How many other innocent people are, at this moment, being held and tortured, at the request of the US government. The United States government feels that innocent people have no rights when it comes to a suspicion of being a terrorist. Whether this is right or wrong depends on how many checks and balances they have in place. The Prime Minister has vowed to work at trying to get Maher Arar removed from the US watchlist. I hope he won’t be bullied into giving up too soon, as it may take until George W. Bush is out of the White House, before the US government sees the error of their ways.

Robert Pickton
The one thing you have to think about in this situation is, why it took so long for the Vancouver police department to put a task force in place, to find out what was happening to so many Vancouver women. They were all drug addicts and prostitutes, and according to the police, they moved from place to place, with no addresses. It was hard to determine whether they were actually missing or moved to another city. However, most of these women did, in fact, contact their families on a regular basis until one day, they stopped. A recent television news story talked to some of the drug addicts who live on Vancouver’s Eastside, and they were such sad souls, with very evident brain damage, from so much drug abuse. To the police and many people, they seem less than human and not as worthy of our concern, as they seem beyond help. People have more concern about animals who are in trouble. They feel that they are just a blight on the beautiful city of Vancouver. I wouldn’t go so far as to say that the police were glad to be rid of them when they received reports that they were missing, but they just didn’t feel it was worth as much effort as investigating other crimes.

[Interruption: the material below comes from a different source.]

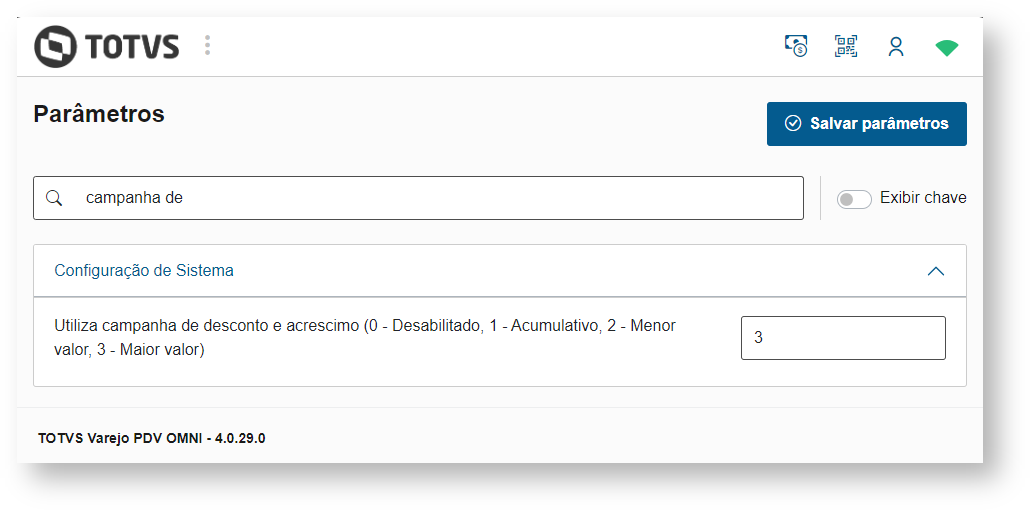Image resolution: width=1031 pixels, height=511 pixels.
Task: Click the checkmark icon on Salvar parâmetros
Action: 793,124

It was almost inevitable that someone like Robert Pickton would come along to take advantage of that situation. He was able to operate for years and kill almost fifty women, and the only reason he got caught was because “he got sloppy” he says. Even he was surprised that he wasn’t caught earlier. Prostitutes are the most vulnerable people in our society, and have been the most targeted by serial killers in the past. People, who are in organizations which help them, feel that if prostitution was legalized, they would be safer and better protected by society.

Greenhouse Gas Emissions
By far the worst story in today’s newspaper is the report that, thousands of scientists from around the world warn that, if we don’t control our CO2 emissions within the next ten years, damage to the Earth will be irreversible. We will risk runaway climate change that could make parts of the planet uninhabitable. There will be destruction of the Amazon rainforest and the Great Barrier Reef and the forced migration of hundreds of millions of people from equatorial regions. There will be the loss of vast regions of land under rising seas as the ice caps melt. Summers will be unbearably hot, with droughts, and winters will be wet and stormy. This is predicted to happen by 2040 at current emission rates of CO2 into the atmosphere. For years, governments in most countries have been ignoring the warnings, but if they don’t start changing the laws to control emissions from big industry today, it will be too late.